> **EXERCISE DETAILS**: Repeat the entries from the line containing "Click OK to accept cookies" through the end of the entries, both included, and swap "cookies" for "site data". Keep everything else unchanged.

> **DATA LISTING**:
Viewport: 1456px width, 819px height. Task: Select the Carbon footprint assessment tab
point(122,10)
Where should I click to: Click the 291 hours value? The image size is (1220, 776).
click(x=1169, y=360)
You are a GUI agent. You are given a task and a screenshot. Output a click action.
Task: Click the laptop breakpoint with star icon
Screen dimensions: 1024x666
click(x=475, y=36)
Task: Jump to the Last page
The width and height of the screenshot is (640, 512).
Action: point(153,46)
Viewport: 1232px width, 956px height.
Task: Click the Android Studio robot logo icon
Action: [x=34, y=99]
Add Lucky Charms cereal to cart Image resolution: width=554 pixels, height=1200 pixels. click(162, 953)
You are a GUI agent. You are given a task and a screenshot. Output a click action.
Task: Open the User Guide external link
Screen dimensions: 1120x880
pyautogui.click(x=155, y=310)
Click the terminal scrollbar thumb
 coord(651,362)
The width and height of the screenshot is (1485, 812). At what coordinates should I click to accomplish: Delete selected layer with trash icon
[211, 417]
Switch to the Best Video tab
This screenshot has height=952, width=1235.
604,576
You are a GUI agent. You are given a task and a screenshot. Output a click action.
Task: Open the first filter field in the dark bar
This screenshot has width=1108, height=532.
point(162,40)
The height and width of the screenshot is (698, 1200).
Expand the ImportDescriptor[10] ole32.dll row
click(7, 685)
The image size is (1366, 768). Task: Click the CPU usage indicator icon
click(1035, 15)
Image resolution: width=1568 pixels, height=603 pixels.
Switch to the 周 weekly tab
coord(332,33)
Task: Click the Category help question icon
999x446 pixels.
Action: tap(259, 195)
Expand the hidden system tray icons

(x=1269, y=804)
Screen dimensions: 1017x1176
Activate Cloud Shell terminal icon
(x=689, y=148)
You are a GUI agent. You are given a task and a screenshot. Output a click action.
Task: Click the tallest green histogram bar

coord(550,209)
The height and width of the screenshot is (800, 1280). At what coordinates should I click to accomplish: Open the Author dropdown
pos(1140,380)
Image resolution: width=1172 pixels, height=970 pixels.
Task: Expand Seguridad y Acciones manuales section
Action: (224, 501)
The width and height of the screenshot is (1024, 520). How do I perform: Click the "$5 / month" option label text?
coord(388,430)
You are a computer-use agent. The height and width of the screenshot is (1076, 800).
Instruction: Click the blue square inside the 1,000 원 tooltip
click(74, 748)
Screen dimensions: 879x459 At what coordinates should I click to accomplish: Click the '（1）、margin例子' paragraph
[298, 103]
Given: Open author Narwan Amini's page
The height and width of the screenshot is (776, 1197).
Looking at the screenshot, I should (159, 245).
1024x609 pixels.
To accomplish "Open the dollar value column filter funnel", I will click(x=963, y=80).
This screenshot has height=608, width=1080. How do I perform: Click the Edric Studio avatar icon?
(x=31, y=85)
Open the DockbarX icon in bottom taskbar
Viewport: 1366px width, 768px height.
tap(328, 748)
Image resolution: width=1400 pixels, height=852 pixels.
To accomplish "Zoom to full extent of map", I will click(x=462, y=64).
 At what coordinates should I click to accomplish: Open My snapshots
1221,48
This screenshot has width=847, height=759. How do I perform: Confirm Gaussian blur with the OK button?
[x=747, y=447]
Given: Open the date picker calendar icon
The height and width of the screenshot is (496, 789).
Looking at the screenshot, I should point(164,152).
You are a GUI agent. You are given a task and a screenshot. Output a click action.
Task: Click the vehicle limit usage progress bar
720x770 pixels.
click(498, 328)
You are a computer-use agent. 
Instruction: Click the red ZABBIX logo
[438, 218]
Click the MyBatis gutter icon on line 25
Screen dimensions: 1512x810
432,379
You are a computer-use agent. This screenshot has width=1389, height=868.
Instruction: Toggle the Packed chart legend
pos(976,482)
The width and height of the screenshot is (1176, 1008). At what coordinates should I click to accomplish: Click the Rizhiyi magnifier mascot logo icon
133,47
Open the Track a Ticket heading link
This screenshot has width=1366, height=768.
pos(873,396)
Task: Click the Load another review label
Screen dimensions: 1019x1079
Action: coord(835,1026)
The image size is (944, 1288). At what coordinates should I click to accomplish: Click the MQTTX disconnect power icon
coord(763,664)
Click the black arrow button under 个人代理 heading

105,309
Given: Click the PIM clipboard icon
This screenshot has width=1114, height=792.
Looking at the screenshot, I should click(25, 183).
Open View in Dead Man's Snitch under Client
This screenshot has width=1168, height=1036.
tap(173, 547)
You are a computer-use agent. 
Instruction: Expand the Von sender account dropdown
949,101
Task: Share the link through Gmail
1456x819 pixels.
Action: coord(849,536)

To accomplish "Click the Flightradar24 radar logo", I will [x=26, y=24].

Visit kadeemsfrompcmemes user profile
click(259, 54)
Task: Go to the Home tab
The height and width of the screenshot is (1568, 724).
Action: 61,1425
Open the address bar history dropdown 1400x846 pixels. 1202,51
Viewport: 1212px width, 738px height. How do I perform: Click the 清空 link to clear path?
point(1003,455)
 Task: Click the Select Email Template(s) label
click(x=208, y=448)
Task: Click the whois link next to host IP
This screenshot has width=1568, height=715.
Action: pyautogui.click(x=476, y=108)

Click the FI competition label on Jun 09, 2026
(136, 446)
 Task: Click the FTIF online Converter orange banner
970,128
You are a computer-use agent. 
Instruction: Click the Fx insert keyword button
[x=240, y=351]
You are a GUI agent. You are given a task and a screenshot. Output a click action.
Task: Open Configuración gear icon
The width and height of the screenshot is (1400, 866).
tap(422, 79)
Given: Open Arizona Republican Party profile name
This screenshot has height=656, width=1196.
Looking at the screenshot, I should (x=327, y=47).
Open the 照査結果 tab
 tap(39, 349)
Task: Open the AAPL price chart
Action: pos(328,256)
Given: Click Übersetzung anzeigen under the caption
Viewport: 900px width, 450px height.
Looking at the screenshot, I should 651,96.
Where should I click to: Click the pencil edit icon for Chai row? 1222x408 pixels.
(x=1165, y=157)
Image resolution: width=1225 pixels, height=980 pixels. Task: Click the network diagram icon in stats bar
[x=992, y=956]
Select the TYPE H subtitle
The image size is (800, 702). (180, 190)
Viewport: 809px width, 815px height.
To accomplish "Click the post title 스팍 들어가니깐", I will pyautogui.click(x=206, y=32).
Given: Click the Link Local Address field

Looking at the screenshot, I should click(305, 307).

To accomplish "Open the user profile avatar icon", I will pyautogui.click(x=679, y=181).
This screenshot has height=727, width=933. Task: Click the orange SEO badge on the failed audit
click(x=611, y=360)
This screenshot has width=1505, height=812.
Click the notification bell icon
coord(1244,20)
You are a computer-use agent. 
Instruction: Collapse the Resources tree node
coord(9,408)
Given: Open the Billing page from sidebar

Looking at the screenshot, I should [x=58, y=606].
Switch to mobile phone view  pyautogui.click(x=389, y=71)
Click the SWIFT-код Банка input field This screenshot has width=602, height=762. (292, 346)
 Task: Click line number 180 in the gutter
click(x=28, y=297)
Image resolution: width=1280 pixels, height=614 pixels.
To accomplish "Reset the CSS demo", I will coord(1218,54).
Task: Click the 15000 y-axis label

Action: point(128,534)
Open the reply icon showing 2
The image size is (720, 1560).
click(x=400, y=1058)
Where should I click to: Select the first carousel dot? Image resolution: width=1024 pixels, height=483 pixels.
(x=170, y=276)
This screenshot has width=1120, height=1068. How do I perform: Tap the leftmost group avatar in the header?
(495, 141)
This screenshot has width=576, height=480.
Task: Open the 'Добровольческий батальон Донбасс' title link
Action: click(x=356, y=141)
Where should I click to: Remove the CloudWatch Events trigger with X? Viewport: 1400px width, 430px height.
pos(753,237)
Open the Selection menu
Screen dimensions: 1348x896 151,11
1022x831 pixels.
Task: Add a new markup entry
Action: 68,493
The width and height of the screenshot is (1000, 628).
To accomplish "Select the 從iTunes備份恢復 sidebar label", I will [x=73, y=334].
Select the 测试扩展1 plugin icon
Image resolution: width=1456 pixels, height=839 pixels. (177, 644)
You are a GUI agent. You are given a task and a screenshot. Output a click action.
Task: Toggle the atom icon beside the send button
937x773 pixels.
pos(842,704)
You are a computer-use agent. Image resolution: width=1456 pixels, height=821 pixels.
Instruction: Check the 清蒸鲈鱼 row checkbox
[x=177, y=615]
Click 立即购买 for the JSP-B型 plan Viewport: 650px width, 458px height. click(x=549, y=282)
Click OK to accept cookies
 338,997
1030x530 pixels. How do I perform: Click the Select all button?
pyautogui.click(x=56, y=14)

> **EXPECTED ANSWER**:
Click OK to accept site data
 338,997
1030x530 pixels. How do I perform: Click the Select all button?
pyautogui.click(x=56, y=14)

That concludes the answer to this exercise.